> _Source passage_:
* * * * * * *
SHOWING INITIATIVE: Rural county embraces states regional objective’
August 30, 2015 1:00 AM
SHOWING INITIATIVE
Rural county embraces states regional objective
Rick Sherck was sitting in his office in Albion discussing the Regional Cities Initiative a few hours before northeast Indiana’s final proposal was unveiled.
You might have expected the executive director of the Noble County Economic Development Corporation to be focusing on the parts of the proposal that directly touch his domain, such as the Kendallville Outdoor Recreation Complex, improvements to three town libraries and strands of a regional trail system that may go through Noble County.
But you would have been wrong.
For Sherck, it’s all about northeast Indiana.
“We can’t be focused on what’s in it for me,” Sherck said. “It’s what’s in it for us. For a community to do something that will only impact them, that’s not a regional cities initiative.”
Sherck uses Parkview Field, a 31-mile trip from Albion, as an example of how what benefits Fort Wayne can benefit his county’s communities as well.
When the baseball park was proposed, Sherck remembers laughing at the idea. “I thought, what a waste of money.”
Now he sees it differently. “There are people from Noble County who have season tickets. They may go for baseball, but it’s the experience that they have at the ballpark and in the downtown area as a whole that attracts them to it. You can drive downtown and go to dinner and walk to the ballpark.
“Noble County doesn’t have all the amenities that Fort Wayne has,” Sherck said. “When people go to shop, they go to Fort Wayne. There’s a lot of things you have to go to a bigger city for.”
Of course, Sherck adds, there are lots of reasons for people to live in Noble County, too.
“We have a lot of small communities here that people choose to live in because of the quietness and the quaintness,” he said. There is the lake life – the county has 155 lakes, including the nine connected water bodies in Chain ‘O Lakes State Park. There are lots of places to hike, and bike, that may be enhanced through the regional cities proposal. “When we begin to connect trails from Pokagon to Fort Wayne that may run through Kendallville or to Pokagon and then to Chain ‘O Lakes where people can ride their bikes, that’s going to have regional impact.”
In fact, the regional cities plan projections show that Noble County, like other counties in the region, has the potential to grow and prosper.
But to do that, it must master some problems common to all of northeast Indiana, and some that plague all of non-urban Indiana. There are drug problems. Mental health treatment facilities are scarce, and some of the anchors of rural life, notably organized religion, are not as strong as they used to be.
But Noble’s biggest challenge, in fact, is the one that led Gov. Mike Pence and the legislature to create and fund the Regional Cities Initiative.
The resource Noble County needs to nurture is, quite simply, people. While Allen County grew by almost 3 percent between 2010 and 2014, Noble County’s population increased by less than two-tenths of a percent. Albion, the county seat, lost 1.2 percent of its population in the same period.
* * * * * * *
> _Problems to solve_:
1) Reproduce the part of the Noble County article that opens with the words containing "Now he sees" and closes with "Noble County, too.".
2) According to the Noble County article, which parts of the proposal directly touch Sherck's domain?
Answer from the Noble County article alone.

> _Records provided_:
* * * * * * *
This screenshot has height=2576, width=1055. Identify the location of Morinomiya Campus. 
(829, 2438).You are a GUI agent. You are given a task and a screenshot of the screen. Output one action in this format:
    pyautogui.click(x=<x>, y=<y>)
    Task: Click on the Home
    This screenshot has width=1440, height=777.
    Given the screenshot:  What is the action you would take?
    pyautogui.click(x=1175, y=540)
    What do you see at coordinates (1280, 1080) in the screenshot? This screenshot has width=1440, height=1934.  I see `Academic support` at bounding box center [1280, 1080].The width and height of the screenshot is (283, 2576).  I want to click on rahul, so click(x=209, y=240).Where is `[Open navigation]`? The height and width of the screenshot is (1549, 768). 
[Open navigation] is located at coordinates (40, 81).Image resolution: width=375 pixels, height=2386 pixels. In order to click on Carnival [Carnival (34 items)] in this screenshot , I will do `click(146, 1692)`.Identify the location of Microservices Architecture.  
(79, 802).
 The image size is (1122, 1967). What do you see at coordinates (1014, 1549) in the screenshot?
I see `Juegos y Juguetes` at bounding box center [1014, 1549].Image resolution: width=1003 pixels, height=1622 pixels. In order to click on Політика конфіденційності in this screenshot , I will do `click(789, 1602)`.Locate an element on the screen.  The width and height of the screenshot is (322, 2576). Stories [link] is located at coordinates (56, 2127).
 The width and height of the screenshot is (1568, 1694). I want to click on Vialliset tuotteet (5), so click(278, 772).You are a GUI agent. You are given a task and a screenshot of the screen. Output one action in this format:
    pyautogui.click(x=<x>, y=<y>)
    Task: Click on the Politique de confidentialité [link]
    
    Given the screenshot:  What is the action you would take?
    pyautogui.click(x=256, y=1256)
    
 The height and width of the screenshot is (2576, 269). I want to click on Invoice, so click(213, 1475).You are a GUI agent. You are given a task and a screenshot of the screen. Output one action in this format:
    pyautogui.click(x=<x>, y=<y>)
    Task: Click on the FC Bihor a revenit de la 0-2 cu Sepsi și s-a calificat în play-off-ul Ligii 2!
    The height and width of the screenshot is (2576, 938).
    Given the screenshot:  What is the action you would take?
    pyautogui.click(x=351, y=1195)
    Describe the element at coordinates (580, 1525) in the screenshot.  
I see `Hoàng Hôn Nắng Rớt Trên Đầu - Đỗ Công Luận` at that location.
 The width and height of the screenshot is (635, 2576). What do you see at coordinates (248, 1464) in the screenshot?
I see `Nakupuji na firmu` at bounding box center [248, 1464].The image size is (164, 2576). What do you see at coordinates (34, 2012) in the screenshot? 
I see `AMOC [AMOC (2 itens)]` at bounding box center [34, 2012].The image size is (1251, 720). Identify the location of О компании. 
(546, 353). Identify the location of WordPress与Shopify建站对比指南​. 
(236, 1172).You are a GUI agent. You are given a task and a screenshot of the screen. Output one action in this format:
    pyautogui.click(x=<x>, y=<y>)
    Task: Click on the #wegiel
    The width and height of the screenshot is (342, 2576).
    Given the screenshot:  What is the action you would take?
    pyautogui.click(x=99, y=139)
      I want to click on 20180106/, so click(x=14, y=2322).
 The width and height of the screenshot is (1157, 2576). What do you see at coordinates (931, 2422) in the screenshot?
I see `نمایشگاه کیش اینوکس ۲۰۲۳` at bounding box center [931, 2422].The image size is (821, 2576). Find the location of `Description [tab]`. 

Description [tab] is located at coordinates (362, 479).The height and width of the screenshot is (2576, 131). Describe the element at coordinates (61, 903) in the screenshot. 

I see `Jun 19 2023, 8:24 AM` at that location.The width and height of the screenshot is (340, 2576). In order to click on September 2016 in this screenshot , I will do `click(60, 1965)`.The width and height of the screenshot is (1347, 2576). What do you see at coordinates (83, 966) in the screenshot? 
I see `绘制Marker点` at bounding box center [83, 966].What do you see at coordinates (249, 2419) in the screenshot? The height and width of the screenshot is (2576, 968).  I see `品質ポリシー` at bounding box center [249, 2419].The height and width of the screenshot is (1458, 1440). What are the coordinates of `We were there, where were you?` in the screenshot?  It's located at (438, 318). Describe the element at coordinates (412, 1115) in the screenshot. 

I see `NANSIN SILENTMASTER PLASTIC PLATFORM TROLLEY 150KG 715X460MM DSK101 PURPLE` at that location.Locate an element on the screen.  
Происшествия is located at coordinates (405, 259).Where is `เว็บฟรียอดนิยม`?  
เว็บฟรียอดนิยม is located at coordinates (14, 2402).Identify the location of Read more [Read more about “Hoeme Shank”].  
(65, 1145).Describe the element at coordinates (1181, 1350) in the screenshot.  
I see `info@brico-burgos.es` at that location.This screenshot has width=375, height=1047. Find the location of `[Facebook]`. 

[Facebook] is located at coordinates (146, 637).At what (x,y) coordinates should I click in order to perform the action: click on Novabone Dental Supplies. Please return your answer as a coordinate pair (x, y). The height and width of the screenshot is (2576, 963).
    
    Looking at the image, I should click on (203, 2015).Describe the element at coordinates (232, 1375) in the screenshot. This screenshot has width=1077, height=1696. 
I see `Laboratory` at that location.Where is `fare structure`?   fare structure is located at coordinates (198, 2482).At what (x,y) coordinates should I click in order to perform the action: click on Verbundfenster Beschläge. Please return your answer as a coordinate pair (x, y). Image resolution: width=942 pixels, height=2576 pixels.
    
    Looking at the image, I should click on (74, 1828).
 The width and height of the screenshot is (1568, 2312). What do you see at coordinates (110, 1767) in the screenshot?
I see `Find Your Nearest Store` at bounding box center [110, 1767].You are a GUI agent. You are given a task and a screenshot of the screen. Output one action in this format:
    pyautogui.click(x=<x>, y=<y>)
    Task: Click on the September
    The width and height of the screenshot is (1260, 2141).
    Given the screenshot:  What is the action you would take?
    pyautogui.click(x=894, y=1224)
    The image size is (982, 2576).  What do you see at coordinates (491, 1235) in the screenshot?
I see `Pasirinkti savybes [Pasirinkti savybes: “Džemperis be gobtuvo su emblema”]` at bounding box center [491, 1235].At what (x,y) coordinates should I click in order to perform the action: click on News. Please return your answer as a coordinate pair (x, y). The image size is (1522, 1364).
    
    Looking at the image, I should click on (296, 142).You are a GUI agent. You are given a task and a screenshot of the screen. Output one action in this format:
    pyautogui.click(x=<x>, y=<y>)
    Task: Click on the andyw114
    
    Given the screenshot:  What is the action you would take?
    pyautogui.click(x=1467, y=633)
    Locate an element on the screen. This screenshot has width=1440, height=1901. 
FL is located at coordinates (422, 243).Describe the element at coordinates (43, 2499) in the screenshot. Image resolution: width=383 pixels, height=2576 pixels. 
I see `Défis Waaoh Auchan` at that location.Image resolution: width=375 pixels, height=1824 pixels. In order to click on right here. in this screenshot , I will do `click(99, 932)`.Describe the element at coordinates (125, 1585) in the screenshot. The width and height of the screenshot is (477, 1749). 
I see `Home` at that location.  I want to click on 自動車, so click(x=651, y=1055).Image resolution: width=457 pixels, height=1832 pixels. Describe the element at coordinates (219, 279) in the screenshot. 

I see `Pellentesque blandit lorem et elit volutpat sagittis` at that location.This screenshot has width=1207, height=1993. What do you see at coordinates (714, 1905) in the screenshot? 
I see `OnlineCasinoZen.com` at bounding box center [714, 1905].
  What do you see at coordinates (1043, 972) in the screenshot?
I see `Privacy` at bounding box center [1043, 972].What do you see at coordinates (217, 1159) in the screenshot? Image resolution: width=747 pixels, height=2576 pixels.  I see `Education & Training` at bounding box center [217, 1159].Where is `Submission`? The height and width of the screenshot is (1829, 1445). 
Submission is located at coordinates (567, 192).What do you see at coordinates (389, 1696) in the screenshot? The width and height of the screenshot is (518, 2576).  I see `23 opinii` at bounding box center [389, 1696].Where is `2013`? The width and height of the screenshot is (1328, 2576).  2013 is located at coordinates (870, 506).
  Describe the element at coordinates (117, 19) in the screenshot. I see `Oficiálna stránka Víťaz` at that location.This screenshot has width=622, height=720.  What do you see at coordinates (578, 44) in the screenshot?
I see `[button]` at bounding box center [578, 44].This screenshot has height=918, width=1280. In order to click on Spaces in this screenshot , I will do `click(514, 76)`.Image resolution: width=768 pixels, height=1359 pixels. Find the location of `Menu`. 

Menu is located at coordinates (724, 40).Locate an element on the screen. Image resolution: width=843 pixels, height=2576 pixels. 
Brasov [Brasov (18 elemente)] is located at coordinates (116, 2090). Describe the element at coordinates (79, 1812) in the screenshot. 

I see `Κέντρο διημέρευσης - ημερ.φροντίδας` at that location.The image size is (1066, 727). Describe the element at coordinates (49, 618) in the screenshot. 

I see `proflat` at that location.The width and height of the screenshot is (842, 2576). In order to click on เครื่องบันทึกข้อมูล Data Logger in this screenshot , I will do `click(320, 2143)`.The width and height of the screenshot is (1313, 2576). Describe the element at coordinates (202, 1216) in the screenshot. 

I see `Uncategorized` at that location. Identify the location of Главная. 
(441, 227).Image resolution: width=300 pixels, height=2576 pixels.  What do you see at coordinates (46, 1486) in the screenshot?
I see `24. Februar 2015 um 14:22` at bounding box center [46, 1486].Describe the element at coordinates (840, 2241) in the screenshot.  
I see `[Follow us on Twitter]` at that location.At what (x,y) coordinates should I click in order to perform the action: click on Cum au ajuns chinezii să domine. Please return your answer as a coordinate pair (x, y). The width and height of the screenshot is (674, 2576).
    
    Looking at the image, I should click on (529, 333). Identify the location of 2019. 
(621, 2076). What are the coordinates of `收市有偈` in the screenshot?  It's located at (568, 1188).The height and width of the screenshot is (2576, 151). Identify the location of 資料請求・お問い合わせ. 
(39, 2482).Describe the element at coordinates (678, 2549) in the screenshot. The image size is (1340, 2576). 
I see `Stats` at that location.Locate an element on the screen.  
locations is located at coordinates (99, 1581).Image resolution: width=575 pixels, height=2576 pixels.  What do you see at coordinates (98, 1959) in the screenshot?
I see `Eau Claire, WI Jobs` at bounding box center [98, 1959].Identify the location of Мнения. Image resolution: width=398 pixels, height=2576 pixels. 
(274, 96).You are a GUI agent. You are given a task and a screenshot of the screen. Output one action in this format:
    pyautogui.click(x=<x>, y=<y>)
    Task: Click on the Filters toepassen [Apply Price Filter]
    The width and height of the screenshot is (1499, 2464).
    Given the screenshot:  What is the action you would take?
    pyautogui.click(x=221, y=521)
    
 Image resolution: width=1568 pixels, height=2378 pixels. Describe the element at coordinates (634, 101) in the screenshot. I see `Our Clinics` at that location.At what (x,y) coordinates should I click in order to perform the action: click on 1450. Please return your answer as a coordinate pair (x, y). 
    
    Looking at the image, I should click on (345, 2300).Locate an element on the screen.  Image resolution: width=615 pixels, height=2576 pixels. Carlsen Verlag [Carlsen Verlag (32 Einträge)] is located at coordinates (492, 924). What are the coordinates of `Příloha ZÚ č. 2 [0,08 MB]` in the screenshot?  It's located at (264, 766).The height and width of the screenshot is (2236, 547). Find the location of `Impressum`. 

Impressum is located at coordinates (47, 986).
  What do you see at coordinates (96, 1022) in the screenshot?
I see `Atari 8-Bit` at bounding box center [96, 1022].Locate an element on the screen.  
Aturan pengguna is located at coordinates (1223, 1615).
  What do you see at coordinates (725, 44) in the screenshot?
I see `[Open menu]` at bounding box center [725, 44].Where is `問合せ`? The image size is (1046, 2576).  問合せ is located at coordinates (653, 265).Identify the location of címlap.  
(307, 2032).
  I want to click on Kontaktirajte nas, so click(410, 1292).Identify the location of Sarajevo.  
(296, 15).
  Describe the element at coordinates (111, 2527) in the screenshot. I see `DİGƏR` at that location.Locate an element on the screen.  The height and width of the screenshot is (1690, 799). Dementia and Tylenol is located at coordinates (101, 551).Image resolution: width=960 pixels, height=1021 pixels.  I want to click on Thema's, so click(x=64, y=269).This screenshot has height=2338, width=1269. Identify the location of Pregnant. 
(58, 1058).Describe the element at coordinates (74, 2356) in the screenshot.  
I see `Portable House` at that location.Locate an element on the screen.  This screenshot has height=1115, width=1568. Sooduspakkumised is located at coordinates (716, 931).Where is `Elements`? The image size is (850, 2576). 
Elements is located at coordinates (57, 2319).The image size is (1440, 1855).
* * * * * * *
> _Replies_:
1)
Now he sees it differently. “There are people from Noble County who have season tickets. They may go for baseball, but it’s the experience that they have at the ballpark and in the downtown area as a whole that attracts them to it. You can drive downtown and go to dinner and walk to the ballpark.
“Noble County doesn’t have all the amenities that Fort Wayne has,” Sherck said. “When people go to shop, they go to Fort Wayne. There’s a lot of things you have to go to a bigger city for.”
Of course, Sherck adds, there are lots of reasons for people to live in Noble County, too.

2)
- The Kendallville Outdoor Recreation Complex
- Improvements to three town libraries
- Strands of a regional trail system that may go through Noble County